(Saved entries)
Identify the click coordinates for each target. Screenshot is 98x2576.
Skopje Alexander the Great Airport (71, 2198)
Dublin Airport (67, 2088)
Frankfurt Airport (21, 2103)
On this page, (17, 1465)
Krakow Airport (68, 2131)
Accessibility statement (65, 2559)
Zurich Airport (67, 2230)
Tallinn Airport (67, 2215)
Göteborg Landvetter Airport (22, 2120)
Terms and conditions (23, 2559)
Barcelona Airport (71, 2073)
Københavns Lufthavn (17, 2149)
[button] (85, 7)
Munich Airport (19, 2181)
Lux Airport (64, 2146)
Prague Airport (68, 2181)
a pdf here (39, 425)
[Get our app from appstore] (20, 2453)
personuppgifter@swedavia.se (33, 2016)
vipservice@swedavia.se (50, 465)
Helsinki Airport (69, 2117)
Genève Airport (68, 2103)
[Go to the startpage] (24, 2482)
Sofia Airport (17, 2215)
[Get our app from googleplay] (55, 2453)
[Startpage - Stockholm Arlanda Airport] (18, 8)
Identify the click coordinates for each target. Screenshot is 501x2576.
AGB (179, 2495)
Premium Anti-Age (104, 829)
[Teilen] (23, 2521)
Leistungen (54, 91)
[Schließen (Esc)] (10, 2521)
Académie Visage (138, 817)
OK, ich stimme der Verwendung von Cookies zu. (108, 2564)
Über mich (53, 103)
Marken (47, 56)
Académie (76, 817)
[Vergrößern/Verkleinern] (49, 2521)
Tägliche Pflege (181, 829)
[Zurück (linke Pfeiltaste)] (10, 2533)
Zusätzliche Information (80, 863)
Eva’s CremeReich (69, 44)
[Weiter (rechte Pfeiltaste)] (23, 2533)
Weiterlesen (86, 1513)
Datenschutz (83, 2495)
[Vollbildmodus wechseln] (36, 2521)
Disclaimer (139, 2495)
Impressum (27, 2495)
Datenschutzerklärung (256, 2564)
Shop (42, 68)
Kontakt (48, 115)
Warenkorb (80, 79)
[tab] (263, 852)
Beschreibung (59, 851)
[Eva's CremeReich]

> _Task item_
Please print the records above exactly from their first line. End with the line containing "AGB (179, 2495)", and include it.

> _Exercise answer_
Identify the click coordinates for each target. Screenshot is 98x2576.
Skopje Alexander the Great Airport (71, 2198)
Dublin Airport (67, 2088)
Frankfurt Airport (21, 2103)
On this page, (17, 1465)
Krakow Airport (68, 2131)
Accessibility statement (65, 2559)
Zurich Airport (67, 2230)
Tallinn Airport (67, 2215)
Göteborg Landvetter Airport (22, 2120)
Terms and conditions (23, 2559)
Barcelona Airport (71, 2073)
Københavns Lufthavn (17, 2149)
[button] (85, 7)
Munich Airport (19, 2181)
Lux Airport (64, 2146)
Prague Airport (68, 2181)
a pdf here (39, 425)
[Get our app from appstore] (20, 2453)
personuppgifter@swedavia.se (33, 2016)
vipservice@swedavia.se (50, 465)
Helsinki Airport (69, 2117)
Genève Airport (68, 2103)
[Go to the startpage] (24, 2482)
Sofia Airport (17, 2215)
[Get our app from googleplay] (55, 2453)
[Startpage - Stockholm Arlanda Airport] (18, 8)
Identify the click coordinates for each target. Screenshot is 501x2576.
AGB (179, 2495)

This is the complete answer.